* **TASK INSTRUCTIONS**: Omitting every picture, copy the lines from the one that contains "Screen dimensions: 434x262" through the last line of the records below, exactly and with nothing added.

[Collected data entries]
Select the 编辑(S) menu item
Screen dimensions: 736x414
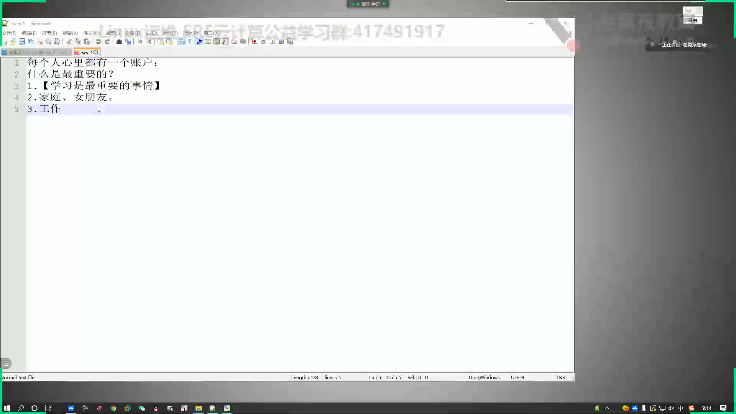click(x=28, y=33)
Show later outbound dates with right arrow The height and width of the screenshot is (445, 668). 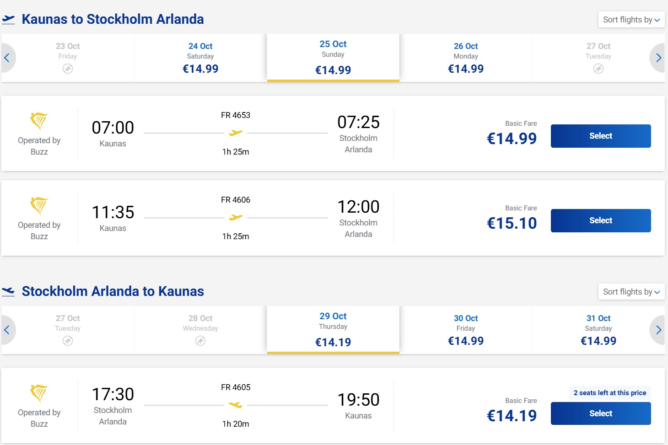tap(658, 58)
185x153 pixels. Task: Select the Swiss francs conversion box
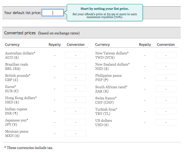(x=166, y=100)

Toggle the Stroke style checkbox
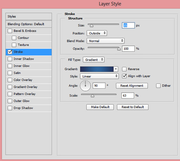click(x=10, y=52)
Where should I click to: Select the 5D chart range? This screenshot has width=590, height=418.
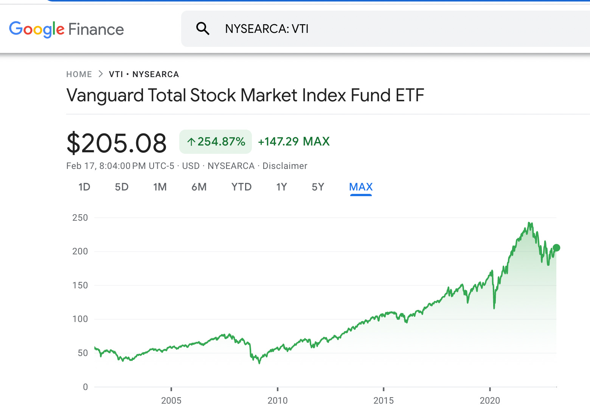coord(121,187)
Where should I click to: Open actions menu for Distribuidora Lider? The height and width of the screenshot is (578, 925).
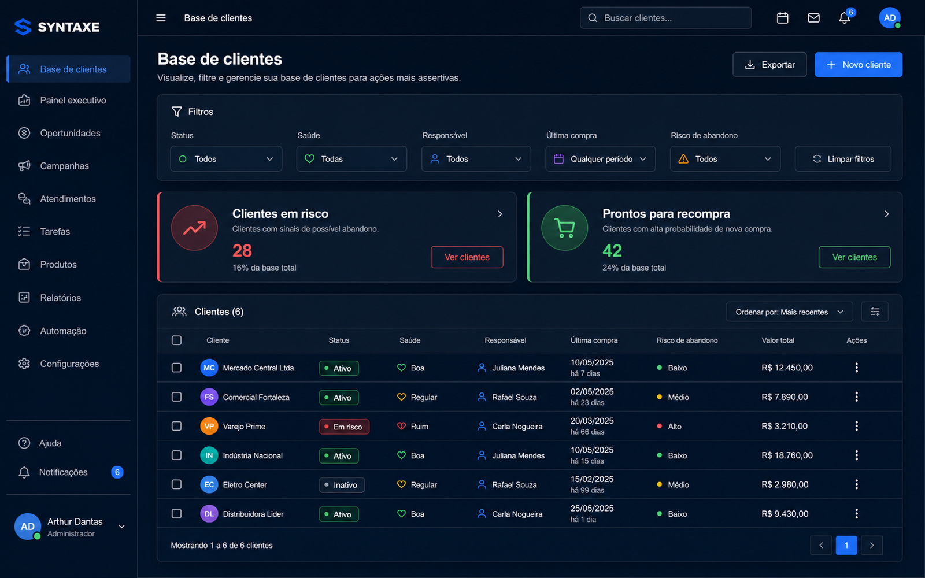[x=856, y=514]
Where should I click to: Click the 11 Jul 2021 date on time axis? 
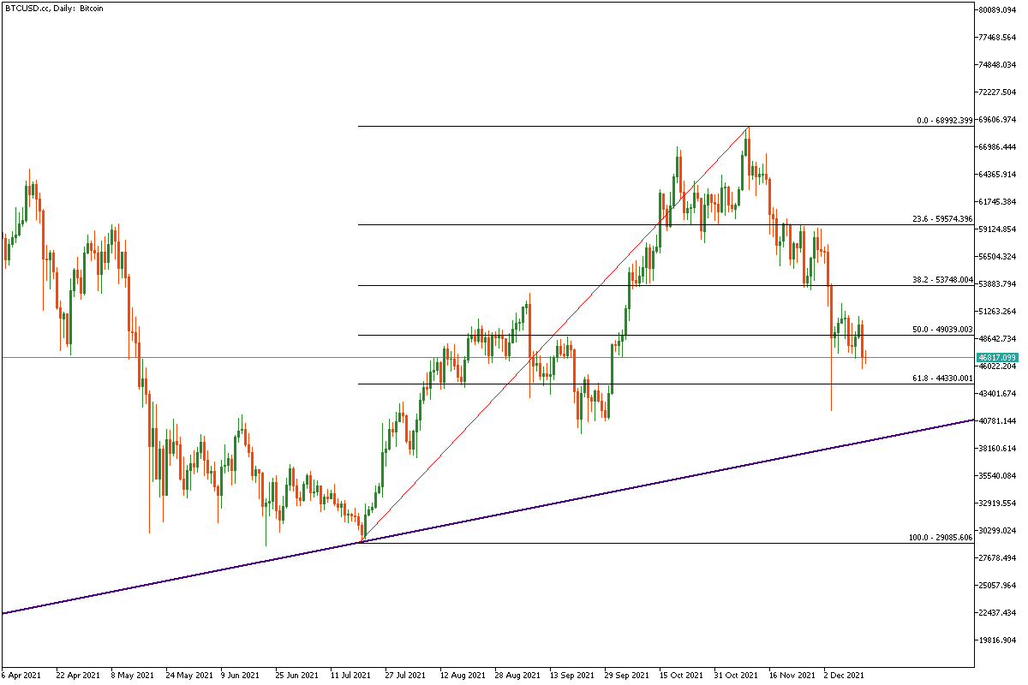click(352, 676)
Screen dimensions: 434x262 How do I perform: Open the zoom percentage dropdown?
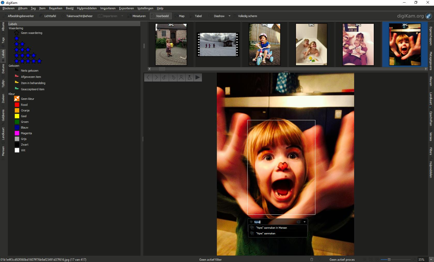[431, 259]
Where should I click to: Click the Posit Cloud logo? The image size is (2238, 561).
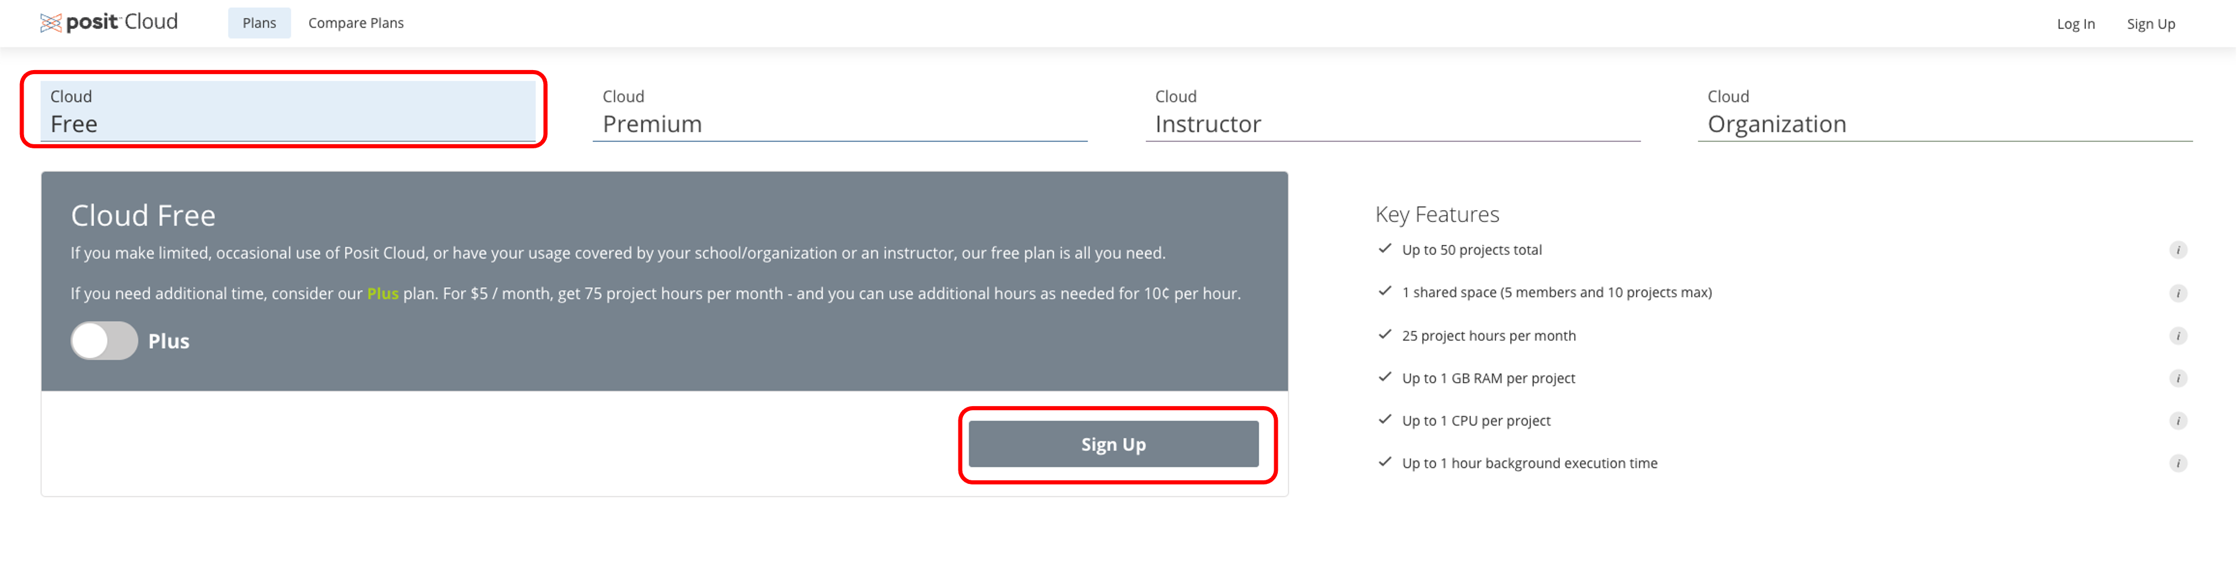(x=109, y=23)
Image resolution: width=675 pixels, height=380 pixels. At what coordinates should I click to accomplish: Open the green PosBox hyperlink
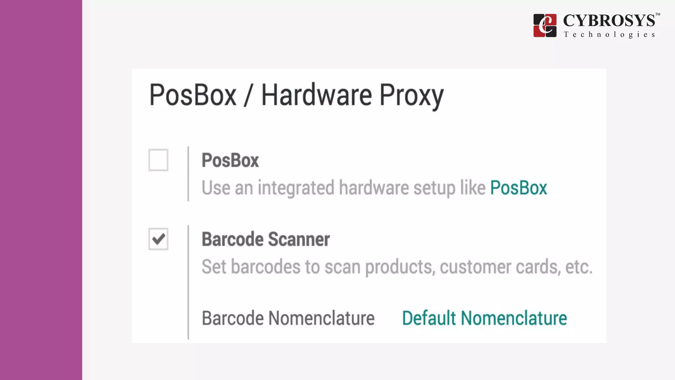point(518,188)
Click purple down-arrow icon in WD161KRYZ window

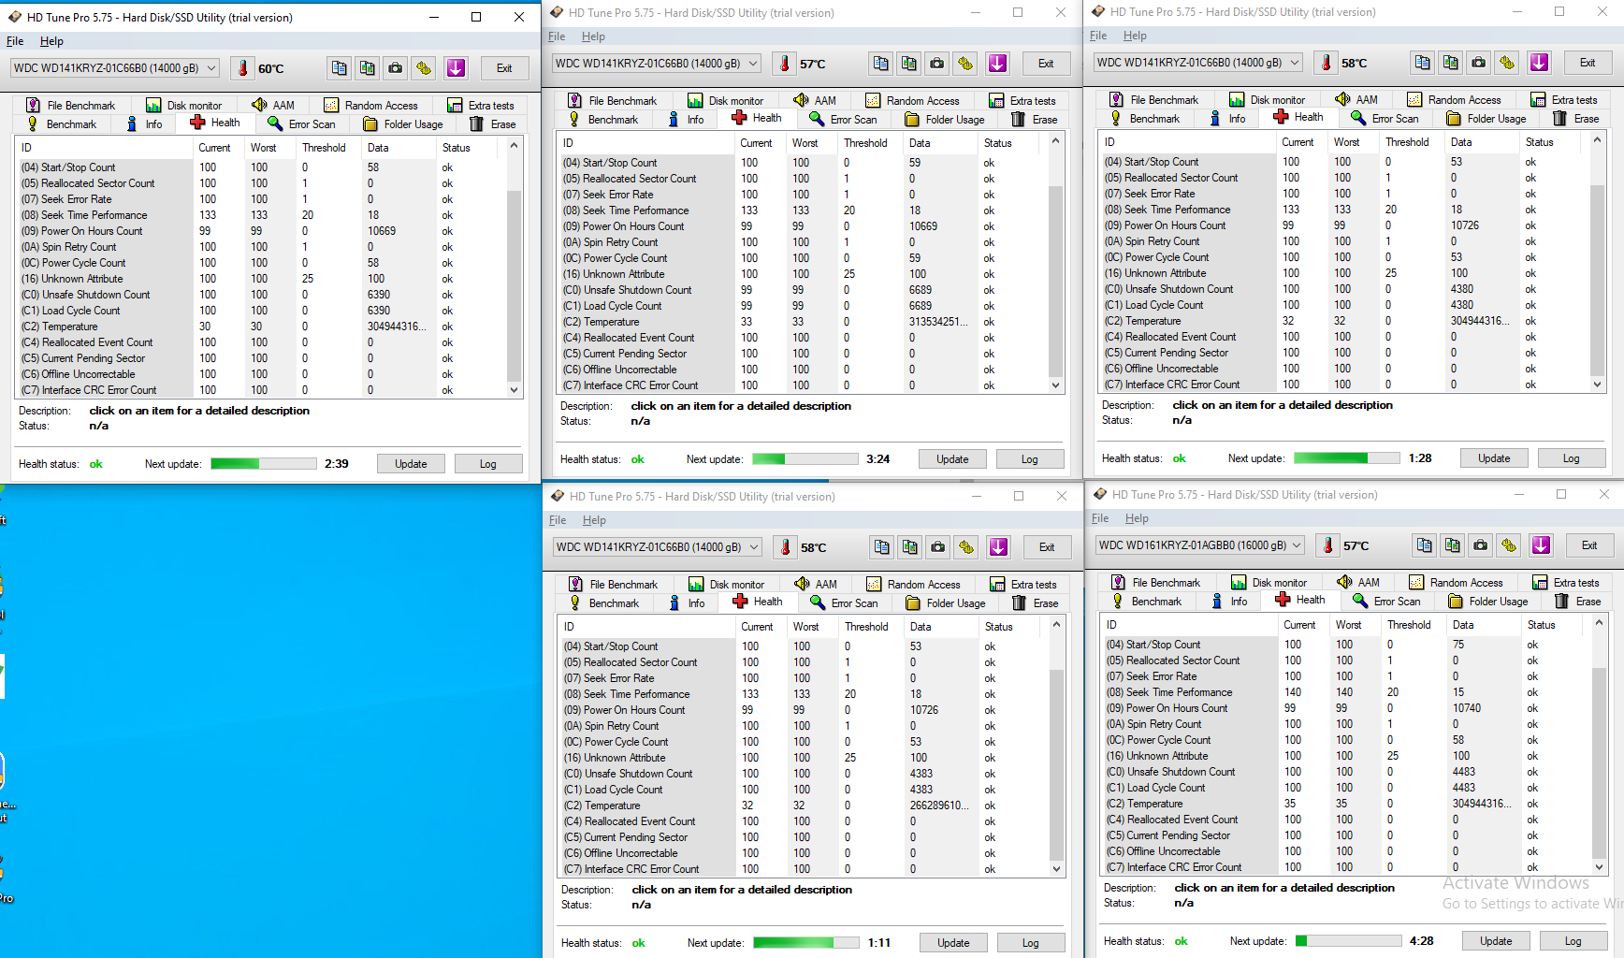click(1541, 545)
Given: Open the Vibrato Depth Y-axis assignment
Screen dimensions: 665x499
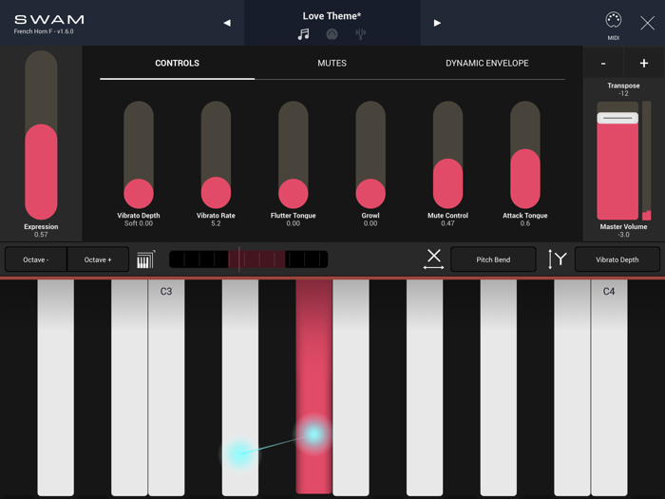Looking at the screenshot, I should (617, 259).
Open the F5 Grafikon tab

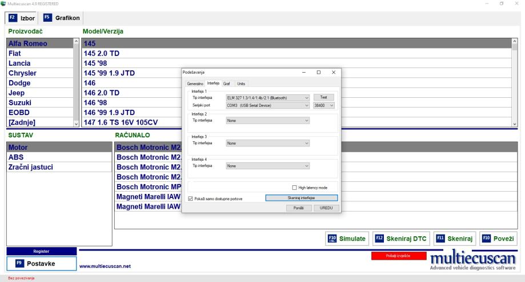pos(62,18)
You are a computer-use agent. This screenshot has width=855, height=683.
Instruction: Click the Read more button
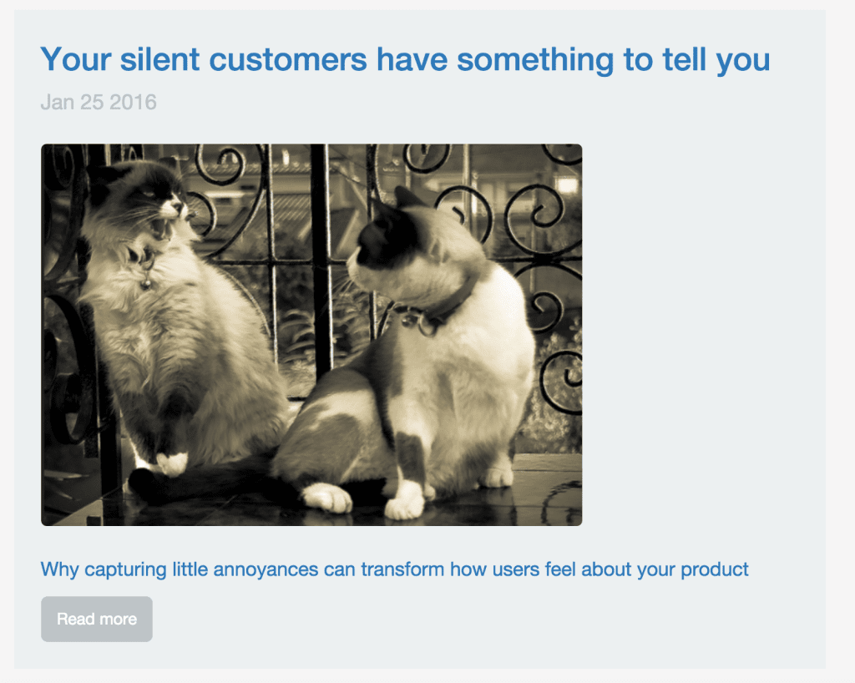point(97,619)
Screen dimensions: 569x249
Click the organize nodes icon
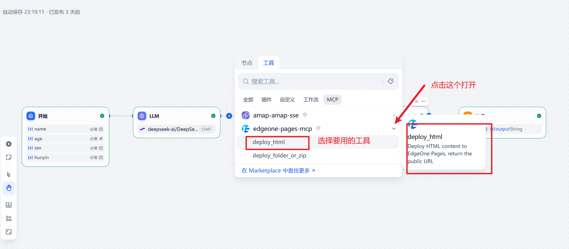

* **RESULT OF THIS EXERCISE**:
Screen dimensions: 434x262 How do I perform: Open the zoom percentage dropdown?
[431, 259]
Where should I click to: Click the Posit Cloud logo? The image size is (2238, 561).
(x=109, y=23)
Image resolution: width=675 pixels, height=380 pixels. At what coordinates should I click to accomplish: Open the green PosBox hyperlink
point(518,188)
Click purple down-arrow icon in WD161KRYZ window

click(1541, 545)
Given: Open the Vibrato Depth Y-axis assignment
Screen dimensions: 665x499
Looking at the screenshot, I should (617, 259).
Open the F5 Grafikon tab

pos(62,18)
You are a computer-use agent. This screenshot has width=855, height=683.
Instruction: Click the Read more button
point(97,619)
Screen dimensions: 569x249
Click the organize nodes icon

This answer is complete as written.